Lew Anderson, 84, a band leader and arranger who was the final Clarabell the Clown on NBC-TV's long-running "The Howdy Doody Show," died May 14 at Rosary Hill Hospice in Hawthorne, N.Y., of complications from prostate cancer. He was a resident of South Salem, N.Y.
In recent years, Mr. Anderson's All-American Big Band had been appearing regularly at New York's Birdland jazz club, but it was his manic moments with host "Buffalo" Bob Smith, the freckle-faced boy marionette and other residents of Doodyville that aging baby-boomers remember.
Clarabell wore a baggy, green-and-white striped costume, carried a squeaky horn and brandished a bottle of seltzer water but never spoke. He expressed himself with honks on his horn, signaling "yes" or "no," unless he was extremely agitated; that's when he would resort to seltzer-water attacks, with Buffalo Bob the usual target. The Peanut Gallery, the show's in-studio audience of kids, loved it.
Clarabell broke his silence at the end of the final show, on Sept. 24, 1960, after 13 seasons and 2,343 episodes. The camera zoomed in on Mr. Anderson's face, and with lips trembling and a tear in his eye, he said simply, "Goodbye, kids." For the first generation of kids to grow up with TV, the moment remains iconic.

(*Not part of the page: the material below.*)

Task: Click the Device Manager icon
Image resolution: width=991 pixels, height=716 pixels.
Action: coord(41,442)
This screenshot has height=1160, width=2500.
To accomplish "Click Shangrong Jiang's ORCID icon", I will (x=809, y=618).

Lewis Anderson was born in Kirkman, Iowa, where he started his own band as a high school student. He attended Drake University in Des Moines for two years and served on a Navy submarine tender in the Pacific during World War II. He also organized a band while in the service and after the war played with several bands that regularly toured the Midwest.

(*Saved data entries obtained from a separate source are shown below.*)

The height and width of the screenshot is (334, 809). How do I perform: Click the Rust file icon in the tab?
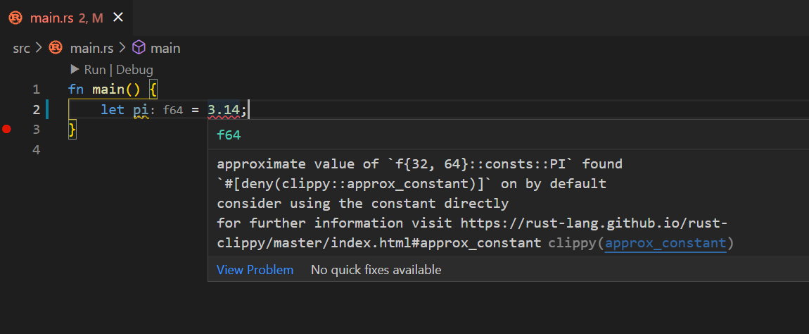(x=15, y=18)
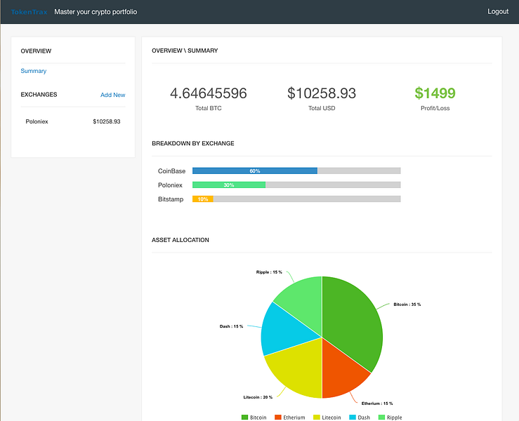This screenshot has width=519, height=421.
Task: Toggle Ripple legend swatch in chart
Action: point(381,417)
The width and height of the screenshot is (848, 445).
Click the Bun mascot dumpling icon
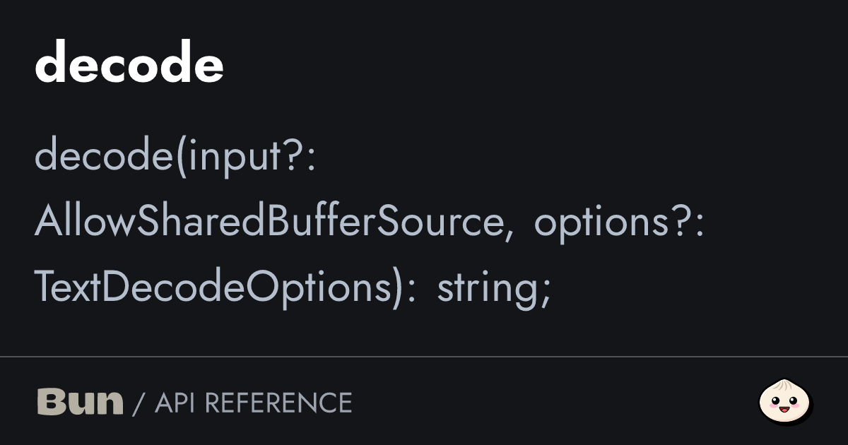(785, 401)
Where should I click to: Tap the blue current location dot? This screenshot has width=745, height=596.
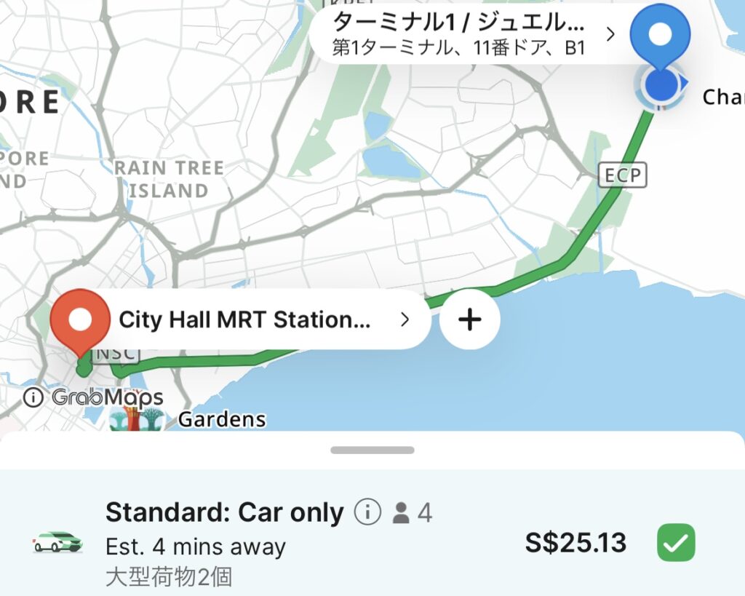point(659,84)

In the late 1940s, he became a vocalist and arranger with a group called the Honey Dreamers. The three men and two women in the group made their way to New York and appeared on a number of network TV shows, including Steve Allen's and Ed Sullivan's. Bob Smith put them on an NBC-TV musical show he was producing.

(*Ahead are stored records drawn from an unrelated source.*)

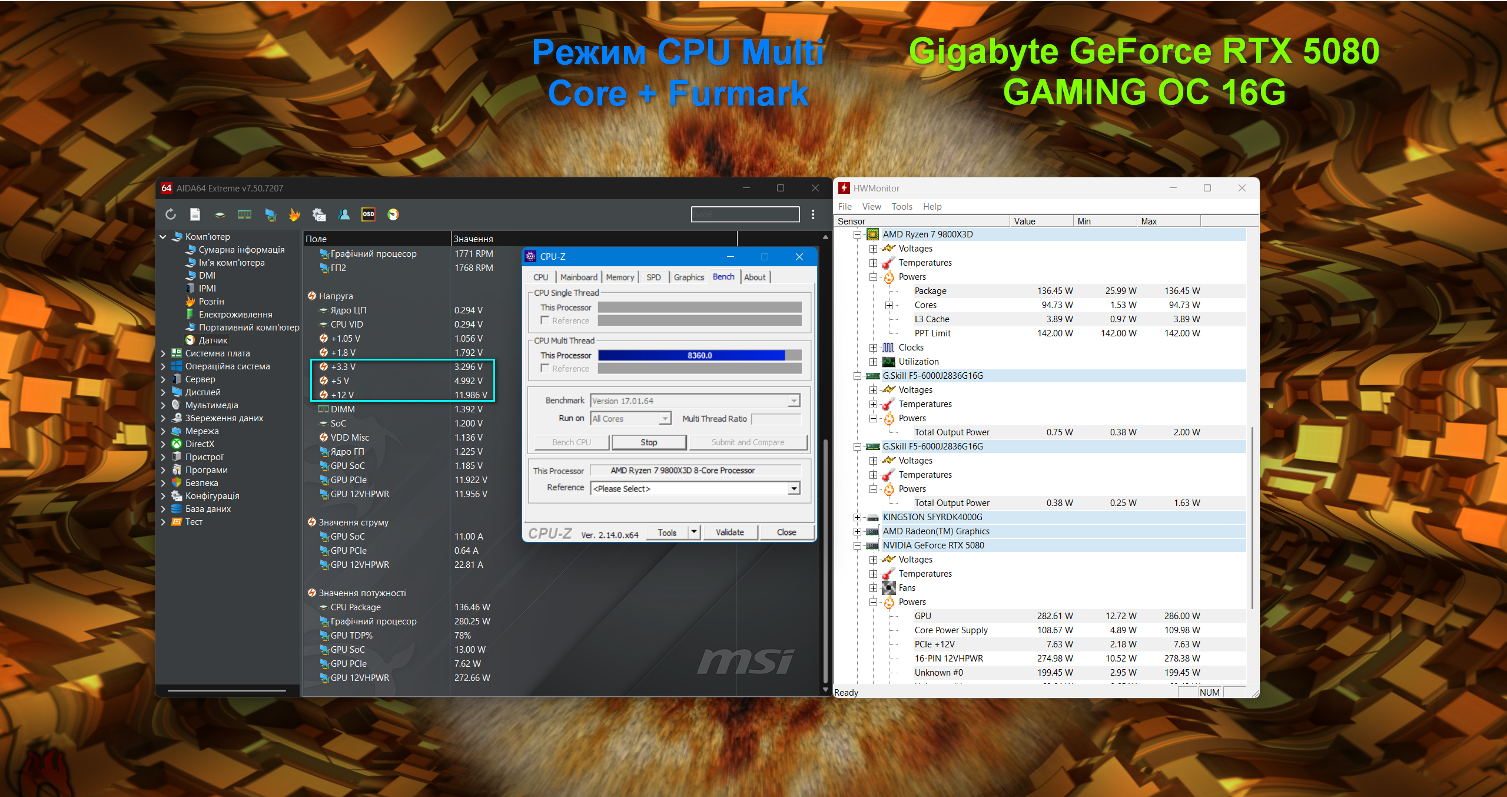Click the memory module icon in the toolbar
Image resolution: width=1507 pixels, height=797 pixels.
pyautogui.click(x=244, y=214)
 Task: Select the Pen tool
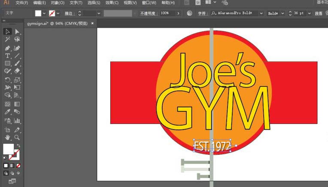point(8,48)
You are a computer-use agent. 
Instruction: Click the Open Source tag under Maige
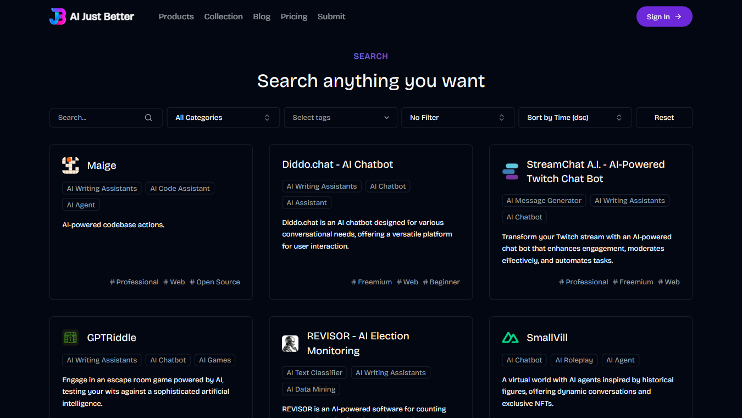(215, 282)
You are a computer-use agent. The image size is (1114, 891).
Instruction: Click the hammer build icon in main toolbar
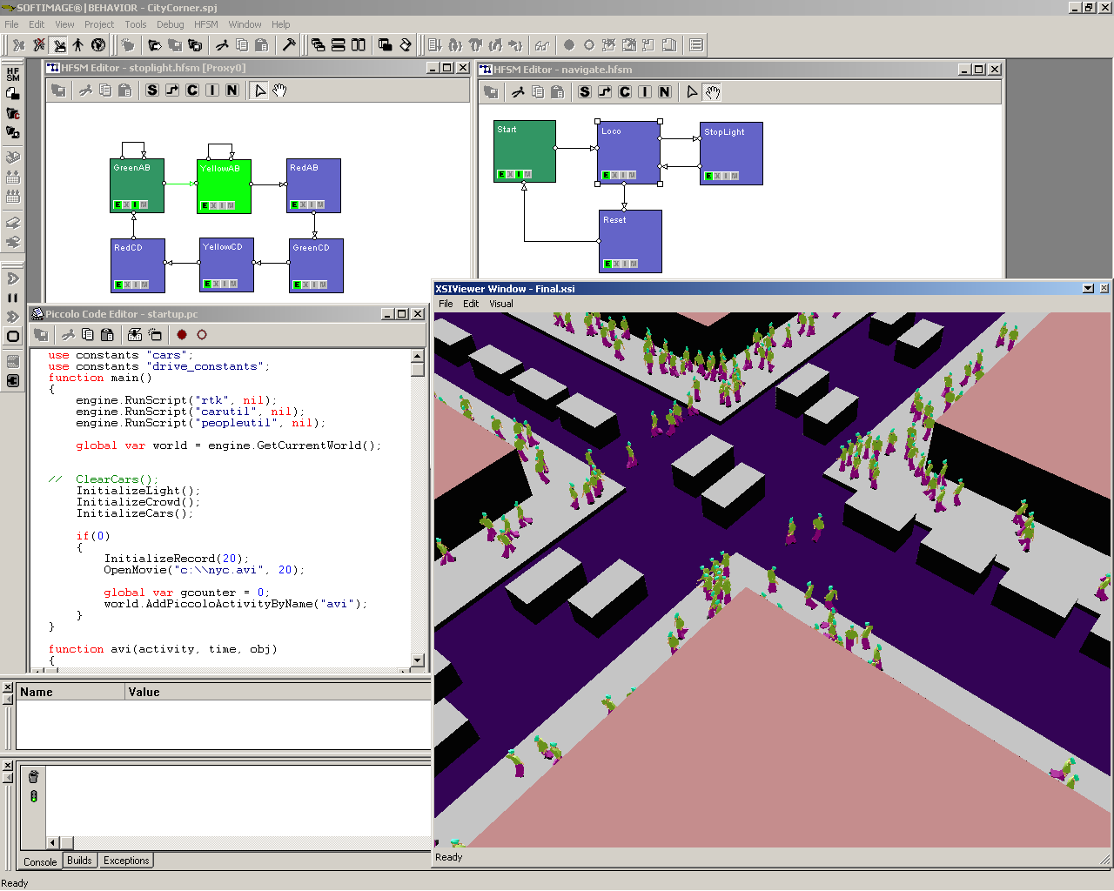pos(289,45)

As host of "Howdy Doody," Smith also was looking for a new Clarabell -- Bob Keeshan, who became "Captain Kangaroo," had been the first -- and he auditioned Mr. Anderson for the part.
"I think [Buffalo Bob] noticed that my father was a very funny guy with a Midwestern sense of humor along the lines of Johnny Carson, Bob Newhart and Jonathan Winters," said Mr. Anderson's son Christopher.
Long after the show went off the air, Smith wrote in his memoir, "Howdy and Me" (1990), that Mr. Anderson was the best of the Clarabells.
In the early 1970s, Mr. Anderson joined Buffalo Bob and the Howdy Doody gang in a TV nostalgia fest, appearing on college campuses, in shopping malls and at store openings across the country. He also appeared in a 1976 version of the TV show, which lasted only one season, and on a 40th anniversary TV reunion in 1987. In recent years, he and his friend Soupy Sales, the legendary kids' show host, did autograph shows together.
During the years he played Clarabell, Mr. Anderson wrote, arranged and appeared in advertising jingles for clients that included Pepsi, Colgate and Buick. He also was the vocal arranger for "The Miss America Pageant." His big band began playing in the New York area in the mid-1970s and had played at Birdland every Friday night since 1997. He made his last Birdland appearance April 28.
"He was a jazz musician. That was his greatest love," said his son.
His marriage to Lee Anderson ended in divorce.
Survivors include his wife of 15 years, Peggy Anderson of South Salem; two sons from his first marriage, Christopher, of Ridgefield, Conn., and Lewis Jr. of Providence, R.I.; two stepdaughters from his second marriage, Lorie George of Danbury, Conn., and Halley Leffler of Sandusky, Ohio; and five grandchildren.